__Exercises to complete__.
A: In the supplement passage, which dietary supplement did the FDA's Medwatch report name as containing an undeclared drug ingredient?
B: List every health claim the supplement passage says is made within this product area.
C: Rewrite the supplement passage, starting with "There is an" and going on through "U.S. governmental regulation.", changing "local stores" to "neighborhood stores".

__Page text__.
Fill in the blank for many products (particularly those labeled nutraceuticals or cosmeceuticals) whose marketers some times “claim” that they can do all or some of the above.
These claims can be dangerous, as shown by a recent report in FDA’s Medwatch. The report provided public notification of an “undeclared drug ingredient” in Fruta Planta, a dietary supplement imported from outside the United States.  The FDA had received multiple reports of adverse events associated with the use of the product, which included cardiac events and, in one case, death.

There is an increase in consumer focus on health and wellness due to the growth of the population over the age of 65, the rising costs of healthcare, and an interest in preventive natural treatments that extend beyond traditional medicine.  Also, alternative treatments are easily accessible without a prescription at local stores (grocery or pharmacy), from alternative health providers, or via the Internet.   The demand for such products is growing, but with that demand comes added pressure for U.S. governmental regulation.
Within this product area, there are claims of improved health, wellbeing, reduced risk of disease, increased energy and vitality, and prevention of the inevitable aging process.   All of which are huge temptations for consumers.

__Recorded information__.
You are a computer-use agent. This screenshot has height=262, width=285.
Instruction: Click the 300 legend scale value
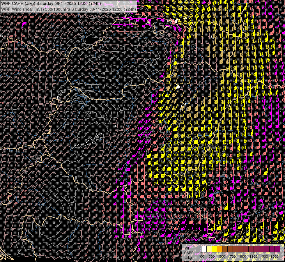pos(212,256)
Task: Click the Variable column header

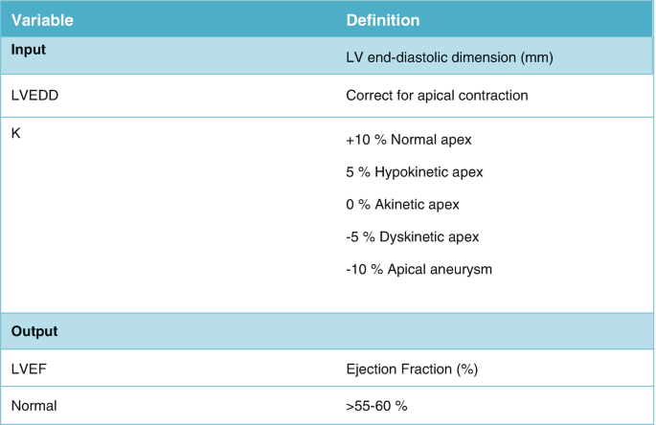Action: 44,20
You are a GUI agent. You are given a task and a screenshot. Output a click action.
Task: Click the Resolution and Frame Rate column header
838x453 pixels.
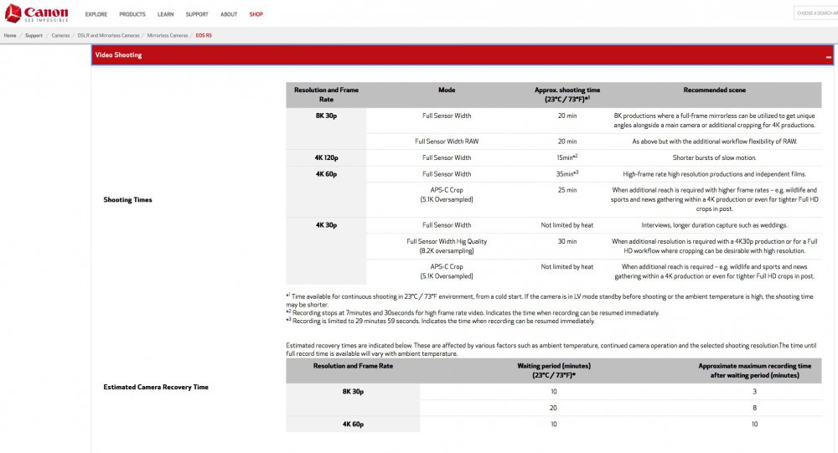(326, 95)
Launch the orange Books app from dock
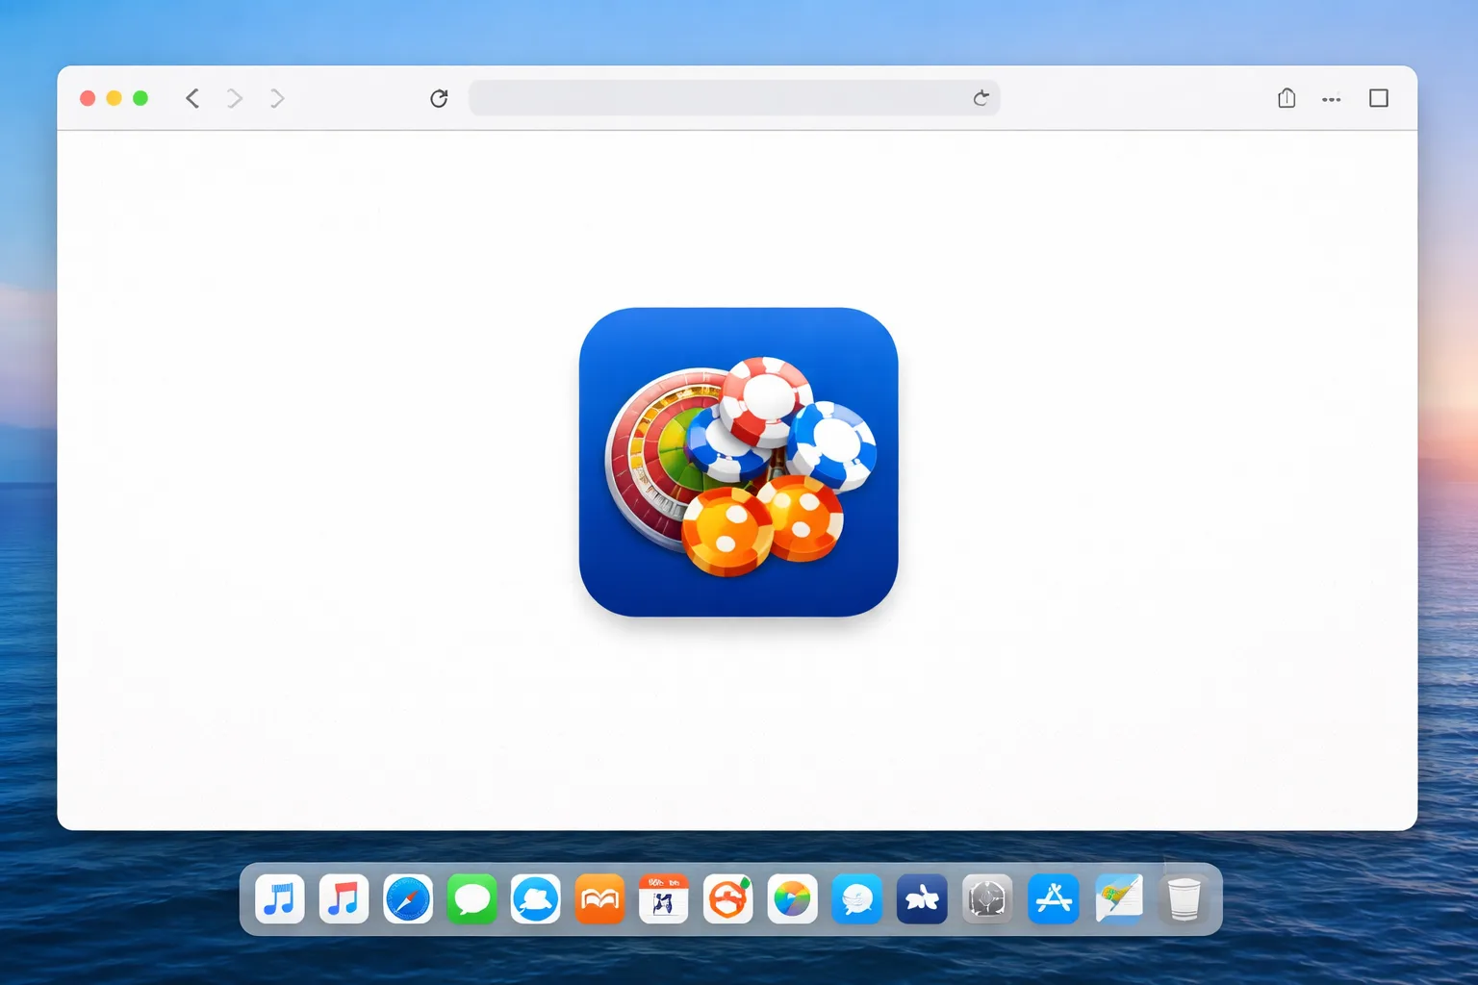Image resolution: width=1478 pixels, height=985 pixels. pyautogui.click(x=599, y=899)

__Task solutions__.
A: Fruta Planta

B:
- improved health
- wellbeing
- reduced risk of disease
- increased energy and vitality
- prevention of the inevitable aging process

C:
There is an increase in consumer focus on health and wellness due to the growth of the population over the age of 65, the rising costs of healthcare, and an interest in preventive natural treatments that extend beyond traditional medicine.  Also, alternative treatments are easily accessible without a prescription at neighborhood stores (grocery or pharmacy), from alternative health providers, or via the Internet.   The demand for such products is growing, but with that demand comes added pressure for U.S. governmental regulation.